▶ Task to complete
The only thing to send back is the number of lines below that hold the string "three".

[Pixel coordinate grounding data]
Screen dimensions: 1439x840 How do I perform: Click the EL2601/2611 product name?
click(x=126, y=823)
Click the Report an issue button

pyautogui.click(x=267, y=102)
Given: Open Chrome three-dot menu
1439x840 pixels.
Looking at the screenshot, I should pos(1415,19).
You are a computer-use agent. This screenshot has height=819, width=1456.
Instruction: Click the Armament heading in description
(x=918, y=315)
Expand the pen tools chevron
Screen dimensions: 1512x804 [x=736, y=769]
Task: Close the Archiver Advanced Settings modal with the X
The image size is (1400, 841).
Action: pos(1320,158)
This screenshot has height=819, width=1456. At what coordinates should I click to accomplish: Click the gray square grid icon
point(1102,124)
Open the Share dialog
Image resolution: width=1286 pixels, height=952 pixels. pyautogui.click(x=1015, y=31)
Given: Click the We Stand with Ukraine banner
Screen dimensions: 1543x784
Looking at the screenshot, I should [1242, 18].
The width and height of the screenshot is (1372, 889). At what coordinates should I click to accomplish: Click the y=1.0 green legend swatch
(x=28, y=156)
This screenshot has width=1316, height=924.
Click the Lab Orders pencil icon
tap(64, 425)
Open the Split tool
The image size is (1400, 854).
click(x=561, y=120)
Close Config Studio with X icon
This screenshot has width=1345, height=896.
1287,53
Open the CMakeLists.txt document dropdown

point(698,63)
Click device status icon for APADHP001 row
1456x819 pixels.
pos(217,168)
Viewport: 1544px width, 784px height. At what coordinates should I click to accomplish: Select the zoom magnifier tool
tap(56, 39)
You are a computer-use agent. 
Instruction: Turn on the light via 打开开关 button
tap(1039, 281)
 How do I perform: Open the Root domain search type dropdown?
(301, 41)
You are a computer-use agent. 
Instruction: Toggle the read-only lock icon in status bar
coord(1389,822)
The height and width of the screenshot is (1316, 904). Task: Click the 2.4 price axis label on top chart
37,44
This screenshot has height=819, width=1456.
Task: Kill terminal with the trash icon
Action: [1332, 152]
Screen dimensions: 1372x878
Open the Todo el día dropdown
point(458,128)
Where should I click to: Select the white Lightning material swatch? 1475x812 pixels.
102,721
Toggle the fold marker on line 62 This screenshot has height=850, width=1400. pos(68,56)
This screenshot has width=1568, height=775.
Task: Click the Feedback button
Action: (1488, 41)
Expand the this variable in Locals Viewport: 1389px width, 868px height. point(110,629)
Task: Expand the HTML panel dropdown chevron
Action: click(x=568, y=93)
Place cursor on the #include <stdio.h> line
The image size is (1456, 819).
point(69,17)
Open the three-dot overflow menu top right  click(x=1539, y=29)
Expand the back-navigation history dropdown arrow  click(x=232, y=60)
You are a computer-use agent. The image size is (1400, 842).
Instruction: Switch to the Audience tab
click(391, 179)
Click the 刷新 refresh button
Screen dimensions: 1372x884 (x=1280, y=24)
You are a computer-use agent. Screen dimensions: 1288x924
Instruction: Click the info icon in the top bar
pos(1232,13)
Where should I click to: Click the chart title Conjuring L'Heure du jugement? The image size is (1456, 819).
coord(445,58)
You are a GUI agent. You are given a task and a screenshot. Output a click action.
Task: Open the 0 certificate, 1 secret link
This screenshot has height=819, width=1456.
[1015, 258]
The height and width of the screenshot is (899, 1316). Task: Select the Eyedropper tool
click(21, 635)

▶ Your solution
2